Union – as an alternative means of controlling English imperial ambitions – was the brainchild of the Scottish philosopher and historian John Mair, whose Maioris Britanniae Historia (History of Greater Britain) was published in 1521. An Anglo-Scottish union, he argued, would achieve the same political benefits for Scotland as independence, as well as a range of social and economic goods which embattled independence on a small island shared with a much greater power had conspicuously not delivered.

The SNP is not keen to be reminded that dream of a British union long predated not only the full political union of 1707, but also the loose union of the crowns of 1603. In other words, union was not simply an ex post facto justification of political reality, but a visionary project designed not to subordinate Scotland to England but as a means of taming England's overbearing imperial pretensions. Indeed, unionism is as Scottish as nationalism, part of the warp and woof of Scottish history for half a millennium.

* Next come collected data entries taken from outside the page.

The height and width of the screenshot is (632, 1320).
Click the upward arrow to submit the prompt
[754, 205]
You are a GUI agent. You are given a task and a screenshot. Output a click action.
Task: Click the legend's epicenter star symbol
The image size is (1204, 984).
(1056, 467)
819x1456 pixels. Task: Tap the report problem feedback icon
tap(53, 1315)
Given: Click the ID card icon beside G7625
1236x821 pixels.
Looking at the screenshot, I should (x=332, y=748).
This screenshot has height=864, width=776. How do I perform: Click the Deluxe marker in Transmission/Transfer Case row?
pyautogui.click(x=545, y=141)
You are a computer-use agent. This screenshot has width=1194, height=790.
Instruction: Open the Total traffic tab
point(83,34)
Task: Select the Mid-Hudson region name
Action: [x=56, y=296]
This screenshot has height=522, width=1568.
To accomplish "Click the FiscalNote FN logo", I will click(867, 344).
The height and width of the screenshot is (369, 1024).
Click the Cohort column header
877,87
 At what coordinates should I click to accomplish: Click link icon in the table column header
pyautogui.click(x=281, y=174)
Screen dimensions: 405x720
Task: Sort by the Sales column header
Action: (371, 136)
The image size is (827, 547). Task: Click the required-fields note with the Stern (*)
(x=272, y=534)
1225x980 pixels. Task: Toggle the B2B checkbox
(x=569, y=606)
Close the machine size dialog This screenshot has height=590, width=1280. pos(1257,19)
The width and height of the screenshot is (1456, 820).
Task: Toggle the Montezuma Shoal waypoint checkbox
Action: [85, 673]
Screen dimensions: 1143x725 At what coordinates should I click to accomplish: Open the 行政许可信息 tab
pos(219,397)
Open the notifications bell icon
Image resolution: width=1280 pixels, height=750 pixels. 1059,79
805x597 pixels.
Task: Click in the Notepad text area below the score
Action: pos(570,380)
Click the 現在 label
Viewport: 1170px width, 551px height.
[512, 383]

So when Union came into being it was not an English takeover – in some ways it was quite the reverse. In return for amalgamating with the English parliament, the Scots were allowed a large measure of institutional autonomy, including their established Presbyterian kirk and distinctive system of Roman law. Furthermore, the Scots gained membership of a large free-trading area and access to England's overseas colonies under the protection of the royal navy.

Scotland flourished within the union of 1707. Eighteenth-century Scotland – the fastest-urbanising society in Europe – was an economic success story, building a dynamic economy with strengths in textiles, ironworking and chemicals. The very rapidity of economic change encouraged the analysis of social transformation and gave rise to one of the most distinguished bodies of sociological literature in the modern world - what is now referred to as the Scottish enlightenment. The novelist Tobias Smollett talked of 18th-century Edinburgh's 'hotbed of genius', and the appropriate cultural comparison seemed to be with the philosophical glories of ancient Greece. Indeed, by the early 19th century Edinburgh was known as the 'Athens of the north'. It had its own acropolis on Calton Hill, and various monuments and temples dedicated to the glory of Scotland's cultural contribution within the union.

Such was the magnitude of Scotland's success story that from the defeat of Jacobitism at the battle of Culloden in 1746 there was very little need to make the case for union. It was such an unalloyed boon both in material and cultural terms that it needed little or no justification. Instead, it was the union of Britain with Ireland in 1800 – brought about on the assumption that it would do for Ireland what the union of 1707 had done for Scotland – which required defence. From the 19th century, unionism meant making the case for the British-Irish connection; the earlier Anglo-Scottish union was not simply unquestioned but so fundamental an axiom of British political life that it began to inhibit any clear exposition of what it might bring to Scotland or indeed England. All eyes were on the Irish question.

The smearing of union

But the very successes of the 19th-century Scottish economy stored up problems for the future. Scotland had achieved dominance in the field of heavy industry not only through technical skills but also by way of a relatively underpaid workforce. A vicious circle of overdependence began. The manufacturing elite preferred investment abroad to the limited opportunities available in the domestic economy, where there was insufficient domestic demand, while, in turn, light industries and the service sector were underdeveloped. The world wars served only to reinforce these imbalances and to delay the inevitable collapse of an under-diversified economy.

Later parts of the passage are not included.